§ Exercise tasks:
[1] Reproduce the geomagnetic field passage from "- Why the magnetic" to "(electromagnetic induction angle).", substituting "rotation axis" for "spin axis".
[2] Translate this sentence from the geomagnetic field passage into French: "This can occur as the Earth’s alignment with the Sun and Moon wobbles over time."

§ Page excerpt:
━━━
However, the Geomagnetic field tends to “flip” each million years or so.  The tidal induction model handles this very elegantly, as the “South” segments simply need to strengthen slightly in excess of the “North” segments.  This can occur as the Earth’s alignment with the Sun and Moon wobbles over time.  (The last magnetic flip occurred near a time of a maximum wobble In the Milankovitch Cycle.)

The tidal-induction model explains several features of the Geomagnetic Field in a much better way than the current mainstream theory (which imagines physical convection plumes of billions of tons of hot iron):

- Why the magnetic field is not aligned with the Earth’s spin axis and why it does not pass exactly through the centre of the Core (electromagnetic induction angle).
- Why the field only has two flavours, North and South (rather than coming out, let’s say, at Cuba);
- Why the historical magnetic flips recorded in lava flows happen very quickly (a few days for full transition from North to South).
━━━
§ Collected material:

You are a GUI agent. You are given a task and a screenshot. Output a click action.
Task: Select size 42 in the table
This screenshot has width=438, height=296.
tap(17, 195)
━━━
§ Answers:
[1]
- Why the magnetic field is not aligned with the Earth’s rotation axis and why it does not pass exactly through the centre of the Core (electromagnetic induction angle).

[2] Cela peut se produire lorsque l’alignement de la Terre avec le Soleil et la Lune oscille au fil du temps.